> **EXERCISE TASK A**: According to the blog posts, which two Atlanta events had to be canceled?
> **EXERCISE TASK B**: Continue the blog posts about the book launch, starting right after the last sentence shown.

> **TEXT PROVIDED**:
☆ ☆ ☆ ☆ ☆
Wednesday, January 29, 2014

Greetings from snowy Atlanta!

Well, the first leg of my Southern book tour certainly started with a bang. Steve and I arrived in Atlanta yesterday in the middle of the worst storm to hit this area in years! We had to cancel our two events here at Foxtale Book Shop and the Dekalb County Library. I was so disappointed but I hope they'll have me back in the spring. I promise not to bring Minnesota's snow and cold with me next time!

Tuesday, January 21, 2014

Launch day for The Vanishing!

It's finally here! It's launch day for The Vanishing! The weeks leading up to a book release are so nerve-wracking for authors. Will people like it? Will my loyal readers enjoy this new book as much as my previous books? Will it sell? (Gulp!)

But today, I'm putting all of those worries aside and celebrating. The book I worked so hard on — plotting and crafting and writing and re-writing — has finally hit the shelves!
☆ ☆ ☆ ☆ ☆
Records for locating displayed items

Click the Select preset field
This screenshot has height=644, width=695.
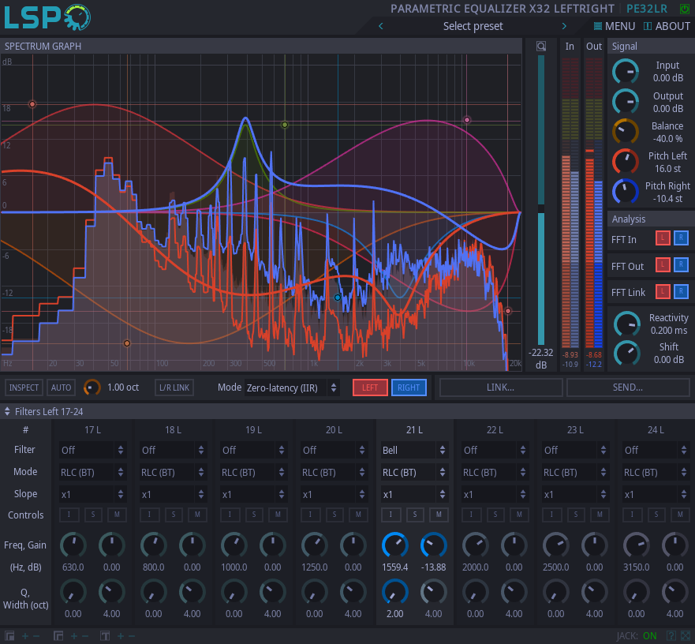(473, 26)
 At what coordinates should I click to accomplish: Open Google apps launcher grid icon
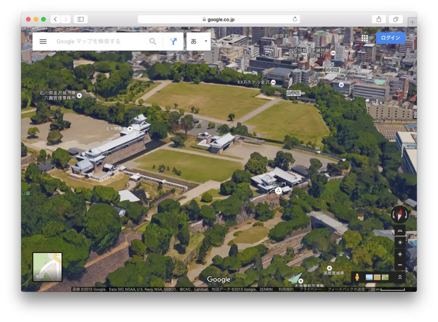click(365, 38)
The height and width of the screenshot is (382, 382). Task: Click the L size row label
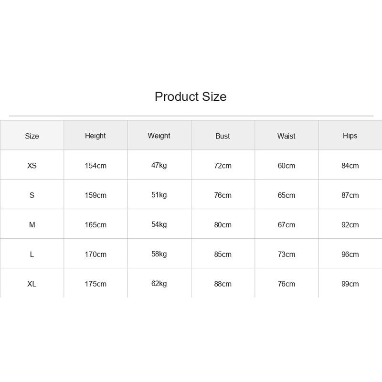(32, 255)
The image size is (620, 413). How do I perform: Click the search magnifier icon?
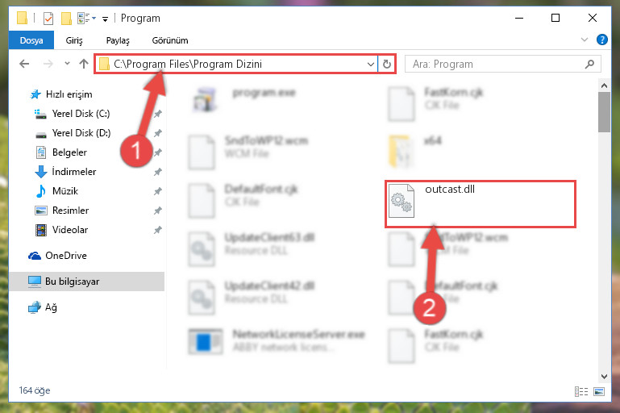(589, 64)
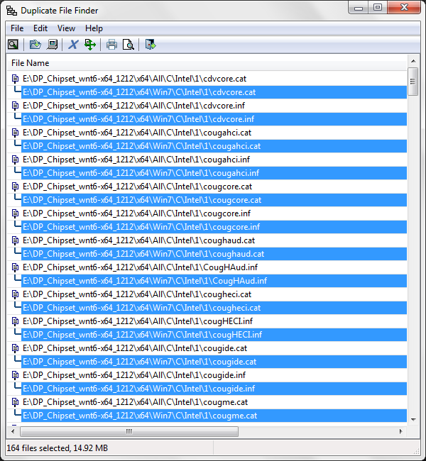Select the All\C\Intel\1\cdvcore.cat file row
This screenshot has height=461, width=426.
(x=135, y=79)
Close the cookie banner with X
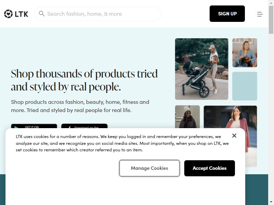This screenshot has height=205, width=274. (x=234, y=136)
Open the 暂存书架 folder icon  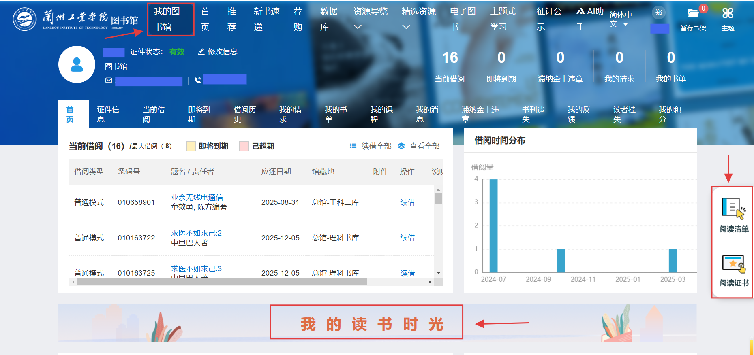693,13
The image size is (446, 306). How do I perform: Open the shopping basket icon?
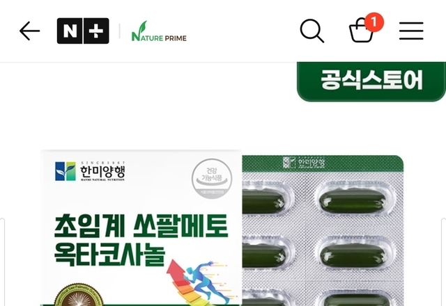pyautogui.click(x=361, y=31)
☆ ☆ ☆ ☆ ☆
> **TASK ANSWER A**: The events at Foxtale Book Shop and the Dekalb County Library.

> **TASK ANSWER B**:
It has been an exciting few days for me. Lots going on. There was a great review of The Vanishing in my home-town newspaper, the Minneapolis Star Tribune, on Sunday, and across the river, the St. Paul Pioneer Press ran a feature article on yours truly in today's paper. It makes me so proud to be featured in the two newspapers I grew up reading. I'm truly grateful for their support.

Also, I've got an essay in today's online USA Today! It's a fun piece about an encounter I had with a grumpy palm reader, and its amazing aftermath.

Tonight, I've got my Minneapolis launch party at my neighborhood bookstore, Magers & Quinn at 7 pm. We'll have wine, local microbrews and chocolate — what could be better? I'm also excited to bring my Malamute, Molly, to the party. She's featured in The Vanishing, so I thought it would be fun to bring her along. She's getting a pretty new harness for the occasion.

Tomorrow, I've got my St. Paul launch at Common Good bookstore at 7 pm. This is a joint event with my pal, Ellen Hart, whose new book is out now, too. We're calling it a Night of Minnesota Mystery and it should be a great time. It's always fun to do events with other authors. There's a certain dynamic that isn't there when you're in front of the podium alone.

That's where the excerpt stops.